By Emma Farge
GENEVA (Reuters) -Dead bodies were scattered in the streets of Goma and hospitals were overwhelmed with patients with gunshot and shrapnel wounds, a day after Rwanda-backed rebels marched into the biggest city in eastern Congo, U.N. and other aid agencies said on Tuesday.
The M23 rebels entered Goma on Monday in a major escalation of a three-decade conflict. They were continuing to face pockets of resistance from the army and their backers.
On Tuesday, small arms fire and mortar fire continued in the streets, where many dead bodies could be seen, said Jens Laerke, spokesperson for the U.N. humanitarian office (OCHA), citing reports from staff in the city.
“The humanitarian situation in and around Goma remains extremely worrying,” Laerke told a Geneva briefing. “Hospitals in Goma are reportedly overwhelmed, struggling to manage the influx of wounded people,” he added. He said there were also reports of rapes by fighters.
Hundreds of people have been admitted to hospital with gunshot and other wounds, said Adelheid Marschang, the World Health Organization’s (WHO) emergency response coordinator for Congo at the same briefing.
“We are hearing reports of health workers being shot at and patients including babies being caught in crossfire,” she said. Already at the weekend, the U.N. agency had counted 600-700 people wounded across Goma hospitals, she added.
The Red Cross said that one of its hospitals had received over 100 patients within 24 hours with head wounds and chest trauma from mortars and shrapnel.
“And while the hospital is overwhelmed, we are still receiving calls from desperate injured people who struggle to access healthcare,” said Patrick Youssef, regional director for Africa at the International Committee of the Red Cross (ICRC).
“Very disturbingly, we have seen a significant increase in the number of severely injured children,” he said.
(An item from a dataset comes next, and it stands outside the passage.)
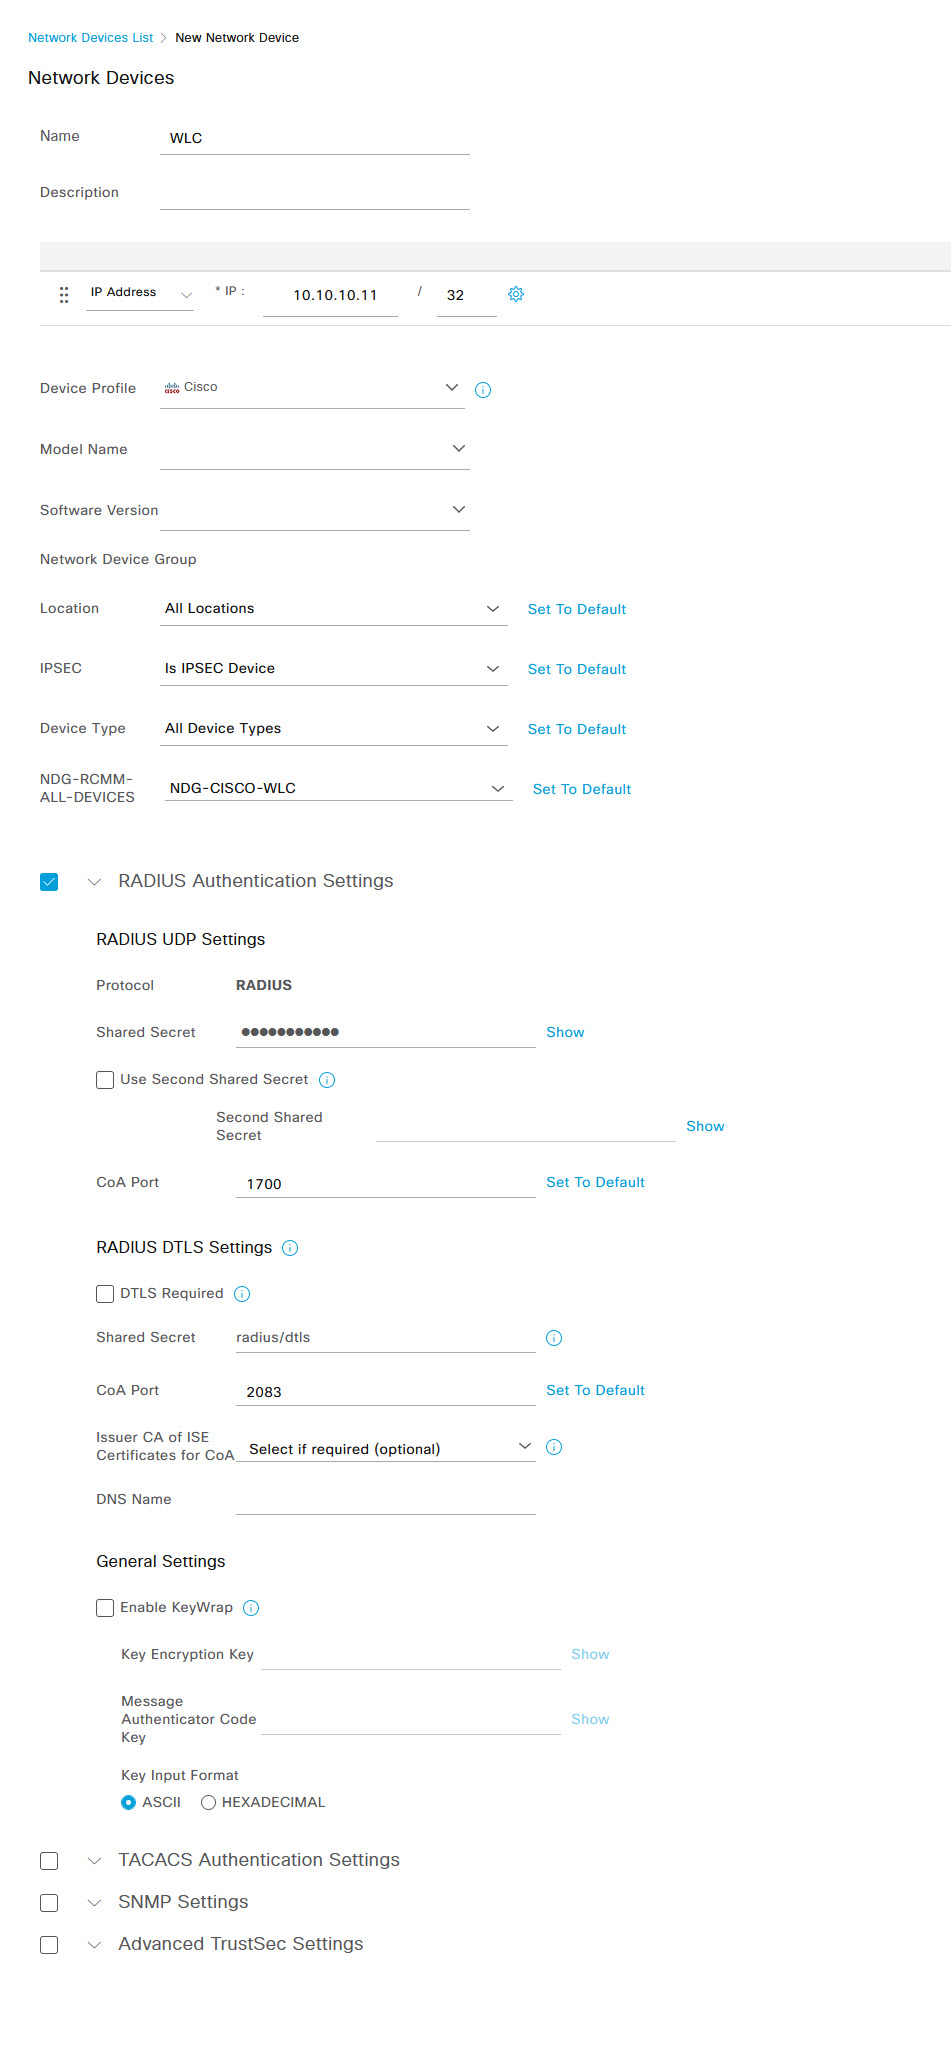Open the Location All Locations dropdown
The image size is (951, 2064).
(x=334, y=609)
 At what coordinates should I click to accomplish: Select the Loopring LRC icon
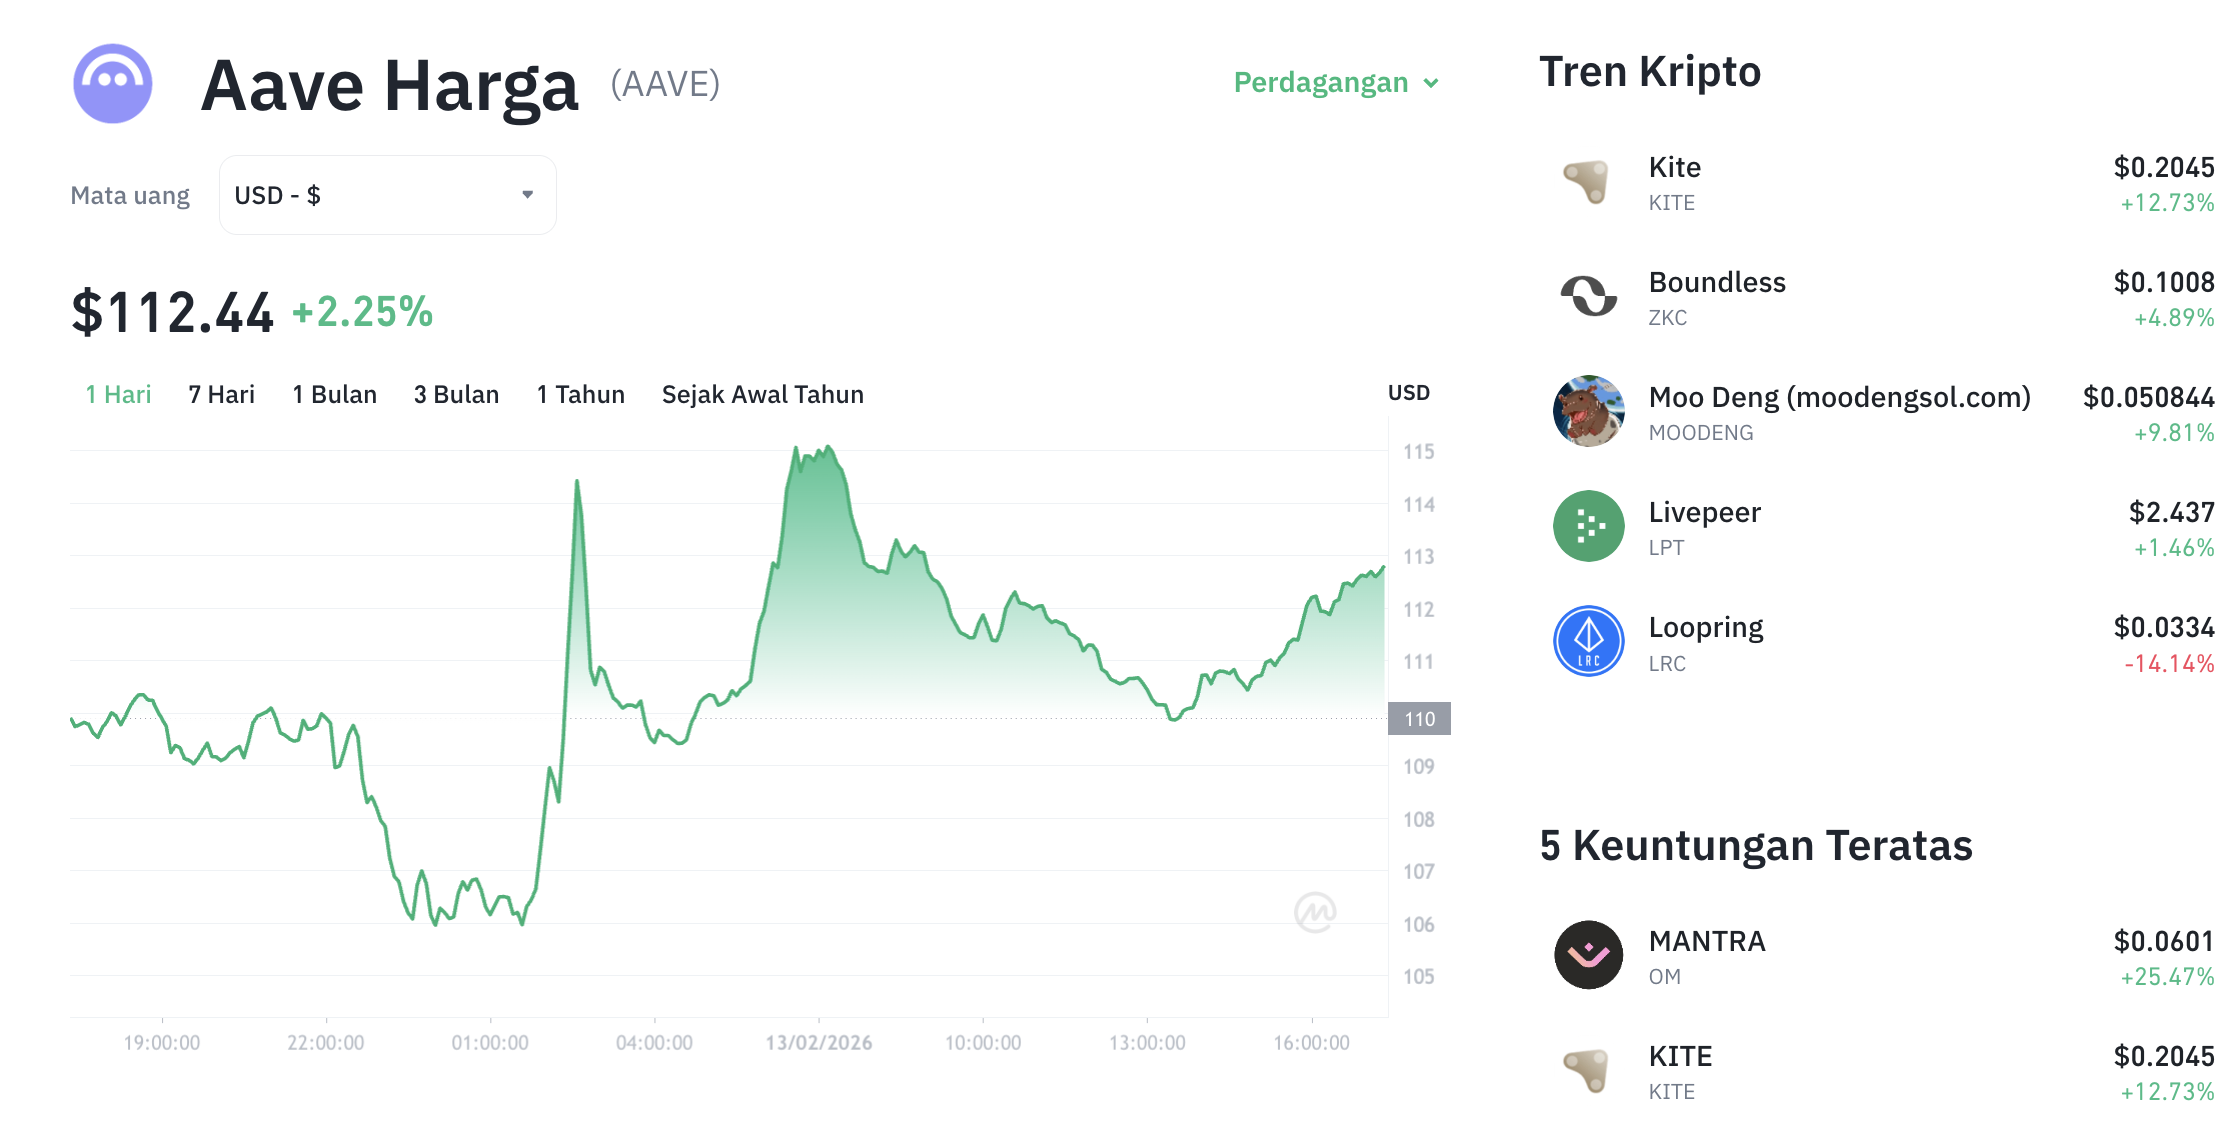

Patients are waiting in the corridors for lack of beds while the hospital car park had been converted into a triage centre, he added.
The fighting has been accompanied by a surge in looting with both the ICRC and the World Food Programme (WFP) reporting that medical and food supplies had been stolen.
“Depending on the duration of violence, the supply of food into the city could be severely hampered,” said Shelley Thakral, WFP Spokesperson in the capital Kinshasa.